Maximum Likelihood = Least Squares

With the data now random, we can ask which model makes the observations most probable — the maximum-likelihood estimate. For Gaussian noise e \sim N(0, C_D), the likelihood of the data given a model is

p(d \mid m) \propto \exp\!\Big(-\tfrac12 (d - Gm)^{\mathsf T} C_D^{-1} (d - Gm)\Big).

Maximising this is minimising the exponent. So maximum likelihood is weighted least squares:

\hat m_{\text{MLE}} = \arg\min_m\, (d - Gm)^{\mathsf T} C_D^{-1} (d - Gm).

The covariance does the weighting

The inverse covariance C_D^{-1} is the natural weighting matrix.

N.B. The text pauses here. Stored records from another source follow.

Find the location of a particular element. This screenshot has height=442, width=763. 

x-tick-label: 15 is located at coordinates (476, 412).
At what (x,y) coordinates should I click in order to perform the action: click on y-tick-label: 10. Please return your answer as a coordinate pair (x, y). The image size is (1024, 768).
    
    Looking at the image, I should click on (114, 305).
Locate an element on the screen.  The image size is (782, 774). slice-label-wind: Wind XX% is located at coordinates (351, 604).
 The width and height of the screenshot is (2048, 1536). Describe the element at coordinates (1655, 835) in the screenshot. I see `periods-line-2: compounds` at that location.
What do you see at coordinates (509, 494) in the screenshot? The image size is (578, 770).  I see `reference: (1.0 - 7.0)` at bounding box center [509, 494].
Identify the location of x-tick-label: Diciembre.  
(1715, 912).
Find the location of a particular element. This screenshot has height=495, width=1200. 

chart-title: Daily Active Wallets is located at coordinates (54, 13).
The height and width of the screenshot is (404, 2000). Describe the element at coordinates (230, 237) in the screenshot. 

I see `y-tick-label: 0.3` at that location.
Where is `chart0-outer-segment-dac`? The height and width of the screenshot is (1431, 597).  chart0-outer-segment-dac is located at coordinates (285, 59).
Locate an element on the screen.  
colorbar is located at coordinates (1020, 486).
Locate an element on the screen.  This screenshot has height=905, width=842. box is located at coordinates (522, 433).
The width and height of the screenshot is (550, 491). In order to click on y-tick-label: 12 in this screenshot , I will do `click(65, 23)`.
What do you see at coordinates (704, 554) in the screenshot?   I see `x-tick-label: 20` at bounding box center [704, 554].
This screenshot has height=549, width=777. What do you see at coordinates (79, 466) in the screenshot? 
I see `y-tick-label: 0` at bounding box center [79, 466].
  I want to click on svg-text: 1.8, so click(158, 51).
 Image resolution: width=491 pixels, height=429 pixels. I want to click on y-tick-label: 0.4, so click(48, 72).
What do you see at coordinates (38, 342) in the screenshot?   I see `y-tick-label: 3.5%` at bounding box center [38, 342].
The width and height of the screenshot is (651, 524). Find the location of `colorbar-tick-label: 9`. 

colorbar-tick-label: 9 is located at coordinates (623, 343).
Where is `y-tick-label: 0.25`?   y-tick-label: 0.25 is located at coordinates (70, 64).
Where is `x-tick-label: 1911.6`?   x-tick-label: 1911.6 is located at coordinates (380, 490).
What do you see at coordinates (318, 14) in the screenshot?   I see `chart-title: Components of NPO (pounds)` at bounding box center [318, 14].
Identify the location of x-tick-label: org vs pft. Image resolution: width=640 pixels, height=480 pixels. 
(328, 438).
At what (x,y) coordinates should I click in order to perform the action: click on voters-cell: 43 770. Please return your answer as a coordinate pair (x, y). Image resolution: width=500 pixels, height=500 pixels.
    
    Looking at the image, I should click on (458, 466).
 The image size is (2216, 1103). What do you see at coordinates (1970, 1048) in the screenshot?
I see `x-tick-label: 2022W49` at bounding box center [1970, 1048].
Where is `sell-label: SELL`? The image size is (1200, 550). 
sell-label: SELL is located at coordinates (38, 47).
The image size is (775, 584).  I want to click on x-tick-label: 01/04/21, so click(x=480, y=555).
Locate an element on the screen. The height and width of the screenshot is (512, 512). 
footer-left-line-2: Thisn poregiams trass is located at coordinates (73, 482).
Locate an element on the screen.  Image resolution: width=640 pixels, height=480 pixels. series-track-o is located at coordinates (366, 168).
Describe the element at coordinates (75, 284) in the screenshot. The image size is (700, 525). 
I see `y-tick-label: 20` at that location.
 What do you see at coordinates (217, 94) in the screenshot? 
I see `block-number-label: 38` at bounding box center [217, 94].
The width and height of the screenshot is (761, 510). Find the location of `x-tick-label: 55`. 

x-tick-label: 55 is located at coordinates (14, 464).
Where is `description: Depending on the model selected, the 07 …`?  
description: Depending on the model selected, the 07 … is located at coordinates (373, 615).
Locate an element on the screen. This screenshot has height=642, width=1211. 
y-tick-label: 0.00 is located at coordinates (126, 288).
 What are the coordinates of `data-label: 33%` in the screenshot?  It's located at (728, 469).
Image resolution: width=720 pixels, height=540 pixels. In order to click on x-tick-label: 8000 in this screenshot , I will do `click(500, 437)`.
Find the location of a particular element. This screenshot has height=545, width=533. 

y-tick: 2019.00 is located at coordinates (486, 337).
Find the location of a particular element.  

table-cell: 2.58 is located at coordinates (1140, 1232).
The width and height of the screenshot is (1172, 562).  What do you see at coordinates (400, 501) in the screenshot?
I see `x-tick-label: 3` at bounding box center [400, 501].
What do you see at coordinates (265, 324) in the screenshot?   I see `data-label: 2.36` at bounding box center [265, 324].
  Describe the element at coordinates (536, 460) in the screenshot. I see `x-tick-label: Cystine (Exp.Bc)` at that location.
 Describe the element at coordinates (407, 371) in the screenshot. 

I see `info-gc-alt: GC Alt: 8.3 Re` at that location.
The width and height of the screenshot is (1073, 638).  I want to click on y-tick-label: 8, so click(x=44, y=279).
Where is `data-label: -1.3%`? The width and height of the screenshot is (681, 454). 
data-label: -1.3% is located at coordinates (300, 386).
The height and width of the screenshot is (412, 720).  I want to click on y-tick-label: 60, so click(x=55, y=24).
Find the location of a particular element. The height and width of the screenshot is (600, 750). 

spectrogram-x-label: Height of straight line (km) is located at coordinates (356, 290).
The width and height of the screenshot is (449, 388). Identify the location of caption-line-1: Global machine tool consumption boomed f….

A measurement with small variance (trusted) gets a large weight; a noisy one gets little say. When the noise is uniform and uncorrelated, C_D = \sigma^2 I and this collapses to ordinary least squares — the special case we started from. The general estimate is

\hat m_{\text{MLE}} = (G^{\mathsf T} C_D^{-1} G)^{-1} G^{\mathsf T} C_D^{-1} d.

This is the bridge between the deterministic and statistical stories: the least-squares method we used for stability was, all along, the maximum-likelihood estimate under Gaussian noise. It still offers no help with ill-posedness, though — for that we must add a prior, which is the next step.

Gaussian noise ⇒ likelihood \propto \exp(-\tfrac12 (d-Gm)^{\mathsf T}C_D^{-1}(d-Gm)).
MLE = weighted least squares with weight C_D^{-1}; uniform noise C_D = \sigma^2 I gives ordinary least squares.
Estimate: \hat m = (G^{\mathsf T}C_D^{-1}G)^{-1}G^{\mathsf T}C_D^{-1}d.